Concerns over the future of Egypt’s telecom industry have been thwarted by recent company statements confirming that their revenue is growing dramatically. After nearly two years of political turmoil in the country, the telecom sector is rebounding with better than expected revenue.
According to combined reports from the three mobile phone operators in Egypt, Mobinil, Vodafone and Etisalat Misr, they have witnessed a 23.1 percent growth rate since 2008, including during the January 2011 uprising that saw the government shut off their networks for days.
At the end of last year, Egypt had 83.8 million mobile subscribers, nearly 100 percent penetration, and a recent Frost & Sullivan report suggests that this number should double by 2018.
Even though fixed-line services are expected to continue their decline as Egyptians turn toward mobile devices for their calls, Broadband Internet is also seen as one of the most important IT sectors that can grow in the country, which requires a fixed-line for the DSL service in the country.
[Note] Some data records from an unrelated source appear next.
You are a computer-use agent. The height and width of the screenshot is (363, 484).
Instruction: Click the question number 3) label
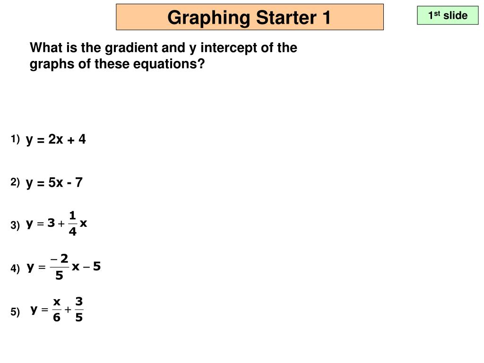[x=15, y=225]
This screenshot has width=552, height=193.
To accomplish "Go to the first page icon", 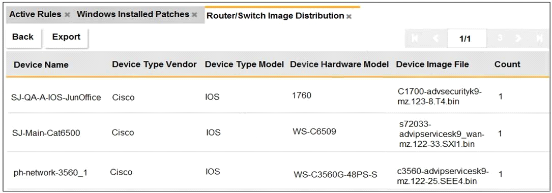I will (416, 38).
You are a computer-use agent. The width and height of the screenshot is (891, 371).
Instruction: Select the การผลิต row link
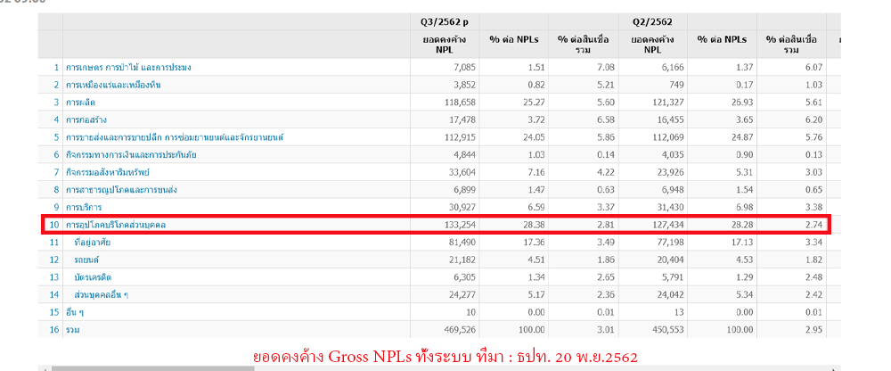coord(82,102)
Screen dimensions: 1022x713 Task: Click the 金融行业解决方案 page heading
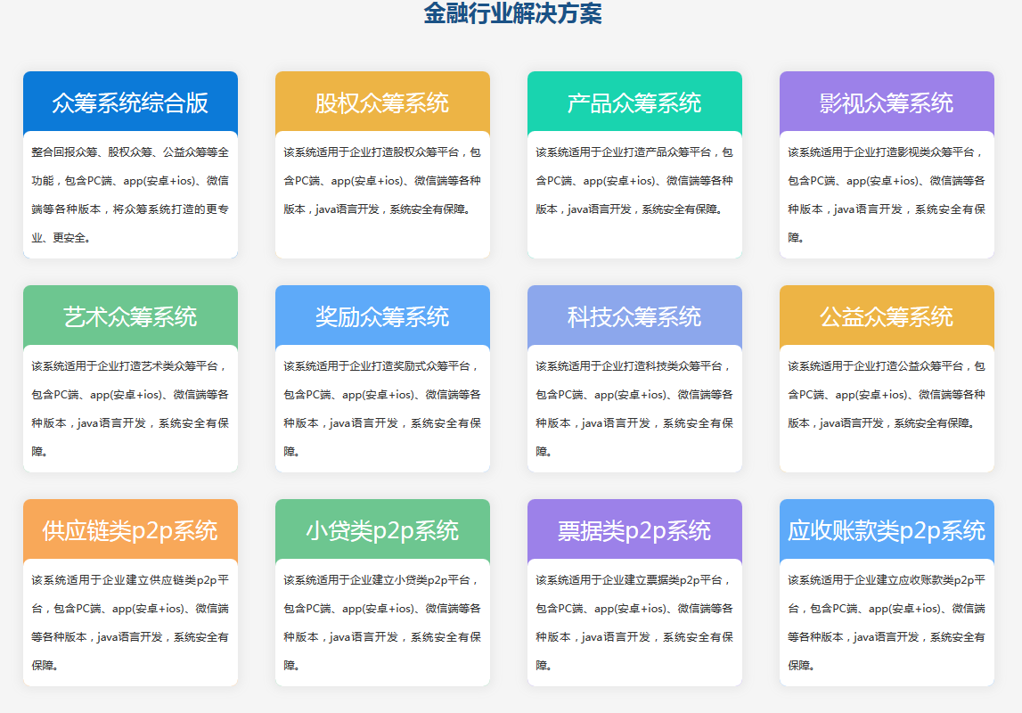point(511,14)
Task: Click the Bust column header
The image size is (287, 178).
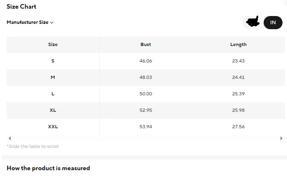Action: point(146,44)
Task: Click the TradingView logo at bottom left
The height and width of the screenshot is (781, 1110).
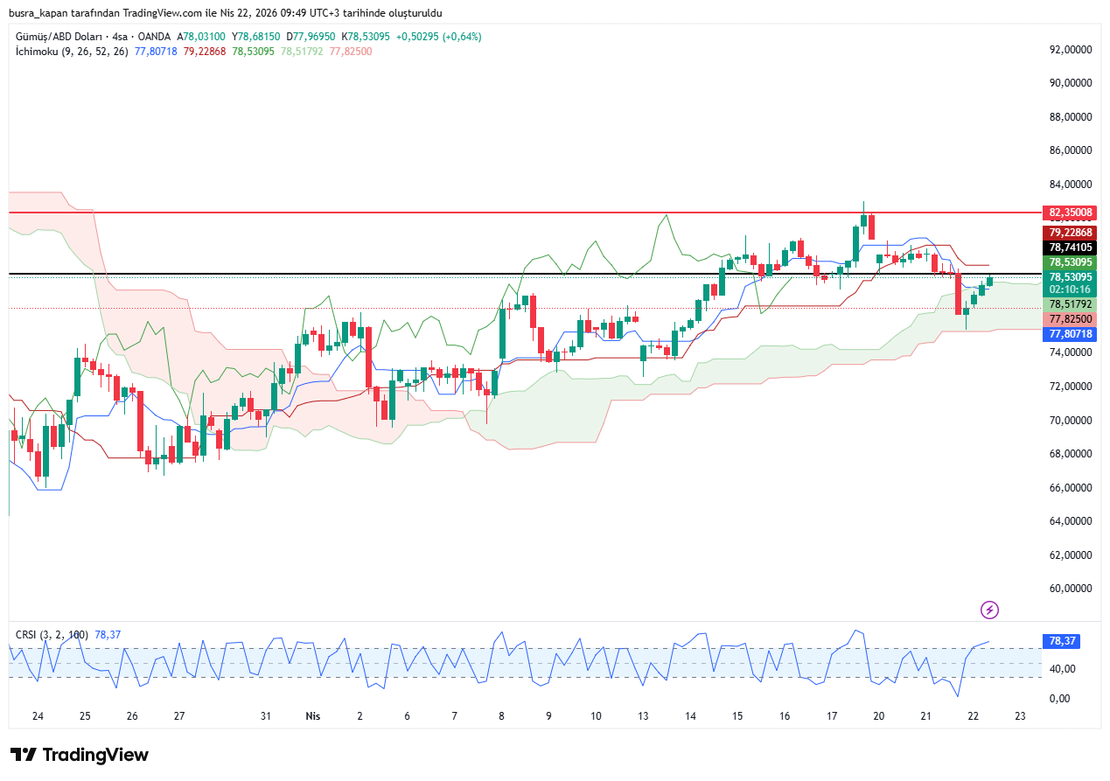Action: point(80,755)
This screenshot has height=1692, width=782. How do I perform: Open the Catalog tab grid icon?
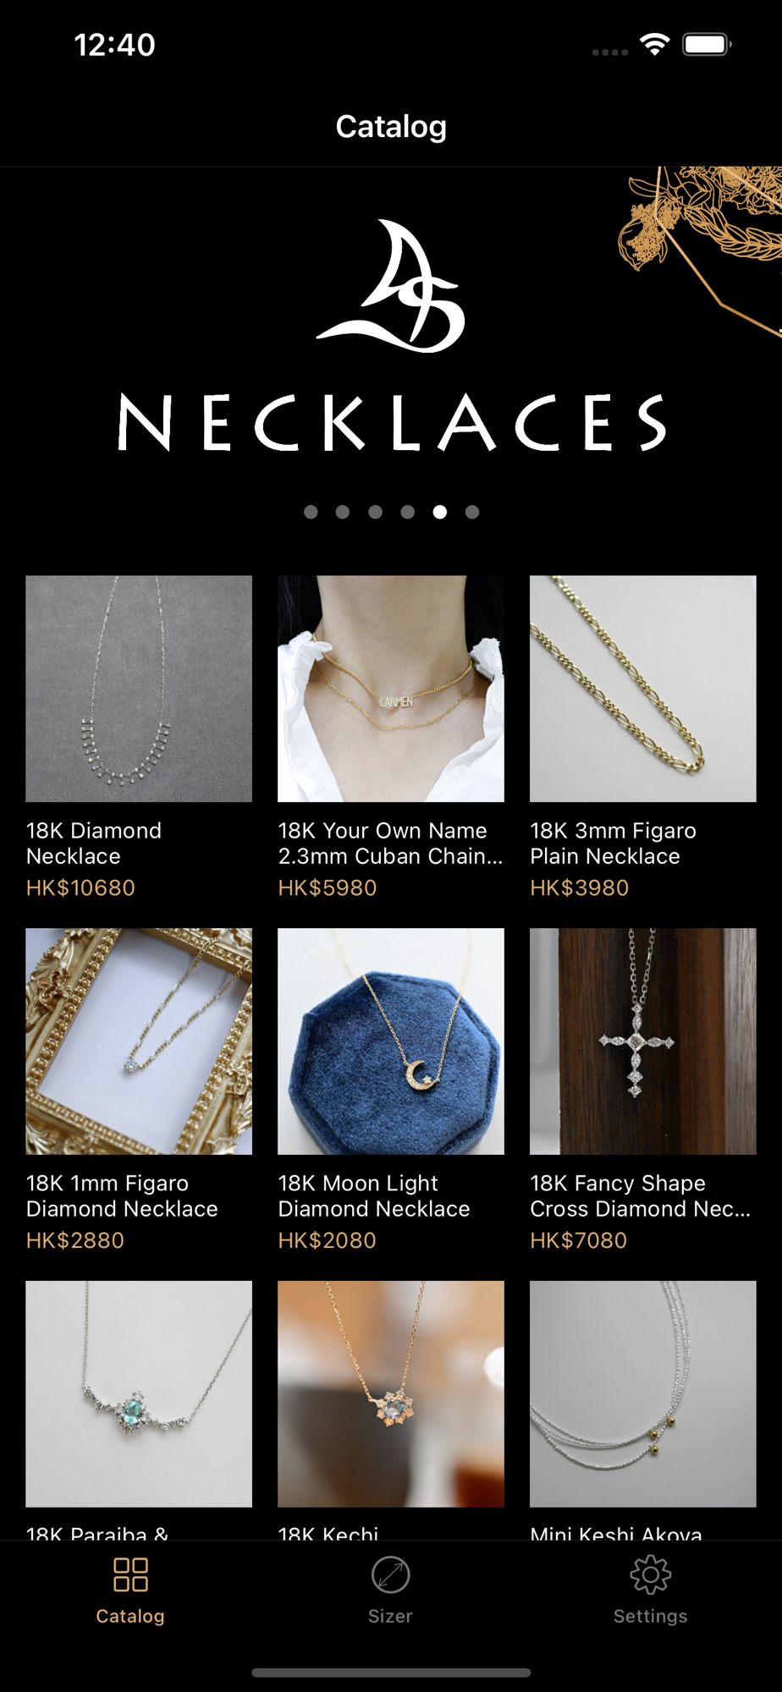pos(130,1574)
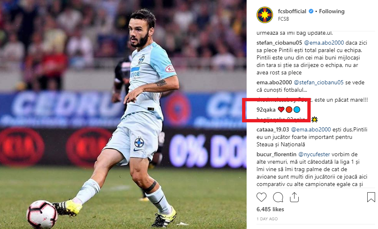Click the verified badge next to fcsbofficial

(311, 11)
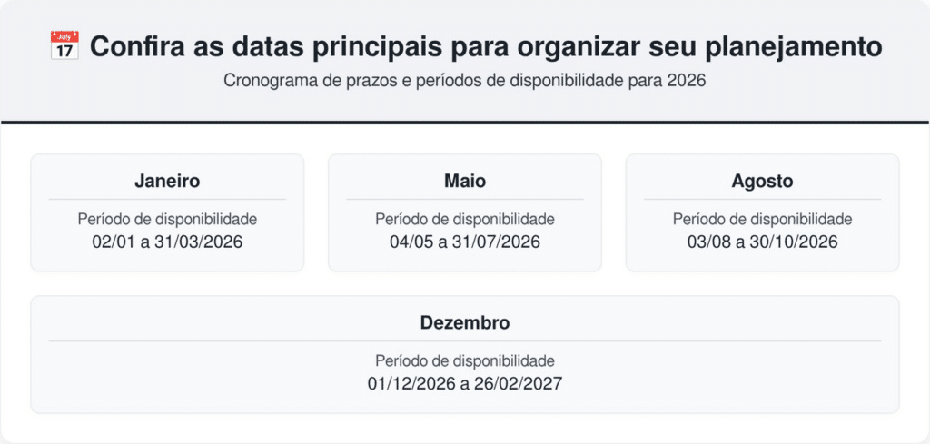Select the date range 03/08 a 30/10/2026
The height and width of the screenshot is (444, 930).
[762, 242]
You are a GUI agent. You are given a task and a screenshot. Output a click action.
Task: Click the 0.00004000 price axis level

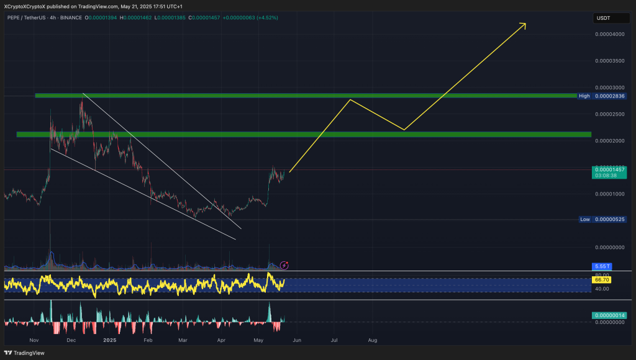(x=609, y=34)
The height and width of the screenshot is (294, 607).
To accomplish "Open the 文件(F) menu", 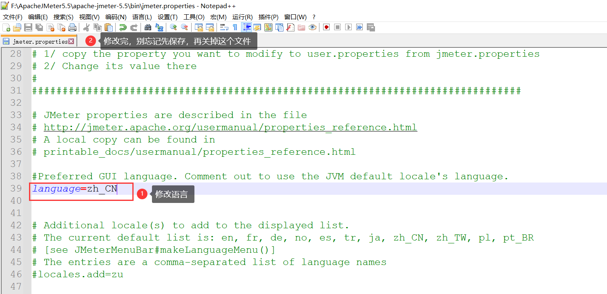I will (x=13, y=17).
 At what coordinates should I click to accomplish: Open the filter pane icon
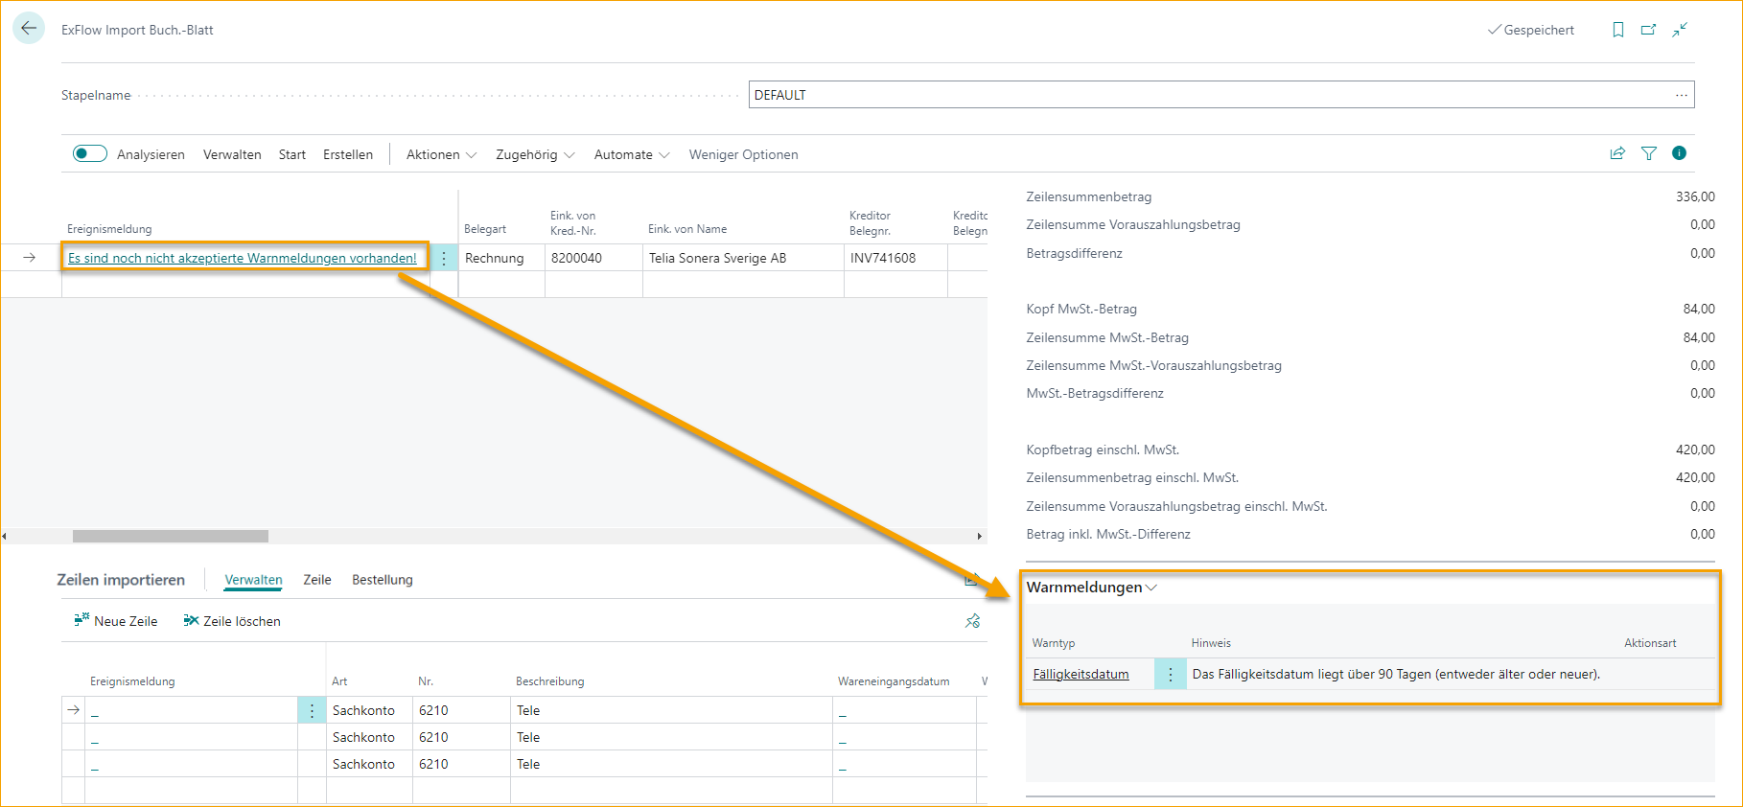coord(1649,153)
Frost & Sullivan added that the telecom market now finds itself earning revenues of around $6.35 billion, but they projected that by 2018, this figure should jump over $11 billion.
“The introduction of new triple-play licenses in the country is expected to generate $1bn investment over five years in the telecom market,” noted Frost & Sullivan Research Analyst Jonas Zelba in a statement discussing the Egyptian market.
“These new triple-play licenses promise innovative services for subscribers,” he added.